Acute and chronic toxicity toward the bacteria Vibrio fischeri of organic narcotics and epoxides: structural alerts for epoxide excess toxicity.

Chem Res Toxicol 2010 Dec;23(12):1936-46

UFZ Department of Ecological Chemistry, Helmholtz Centre for Environmental Research, Permoserstrasse 15, 04318 Leipzig, Germany.

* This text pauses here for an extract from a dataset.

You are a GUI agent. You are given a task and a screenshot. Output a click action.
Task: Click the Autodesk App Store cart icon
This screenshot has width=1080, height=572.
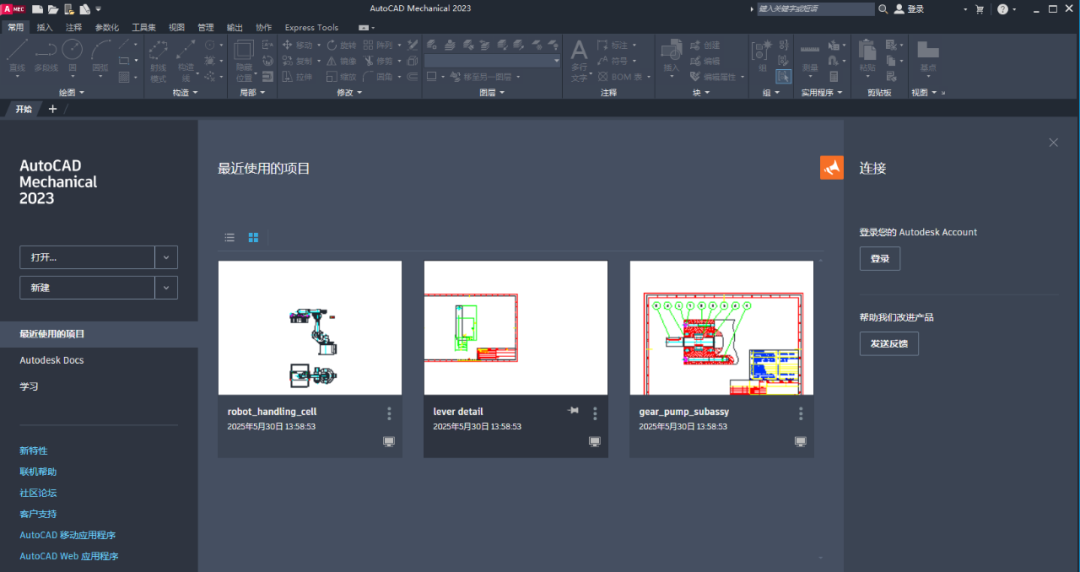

The acute and chronic bacterial toxicity of 34 organic compounds comprising 19 baseline narcotics and 15 epoxides has been determined with regard to 30-min bioluminescence and 24-h growth inhibition in terms of EC50 (effective concentration 50%) values employing Vibrio fischeri. For the narcotics, linear regression of log EC50 on log Kow (octanol/water partition coefficient) yields r2 (squared correlation coefficient) and rms (root-mean-square error) values of 0.95 and 0.44 (30-min), and 0.94 and 0.34 (24-h), respectively. Employing the resultant baseline narcosis models, toxicity enhancement (Te) values were derived as a ratio of narcosis-predicted over experimental EC50 for the epoxides. For seven aliphatic epoxides, log Te was below 1 in both assays, indicating narcosis-range toxicity with regard to 30-min bioluminescence and 24-h growth inhibition. Concerning eight nonaliphatic epoxides, log Te values up to 2.4 were observed, reflecting excess toxicity through an enhanced electrophilic reactivity of the compounds. Here, however, the intercorrelation between both assays was very low (r2 = 0.09). The results are discussed in terms of electronic substituent effects activating an SN2-type epoxide reaction with nucleophilic protein sites and side-chain activation offering alternative electrophile-nucleophile reaction routes at side-chain sites, leading to respective structural alerts as indicators of excess toxicity. Surprisingly, 30-min bioluminescence appears to be slightly more sensitive to chemical stress than 24-h growth, which holds both for baseline narcotics and for most of the epoxides. This is also reflected by effective narcosis doses 50%, ED50, of 7.1 mmol/kg (30-min) and 7.7 mmol/kg (24-h) estimated from narcosis theory. Keeping in mind the different end points (bioluminescence vs growth) involved, this finding demonstrates that chronic toxicity is not always more sensitive than acute toxicity, calling for analyses with regard to further respective cases and associated mechanistic causes.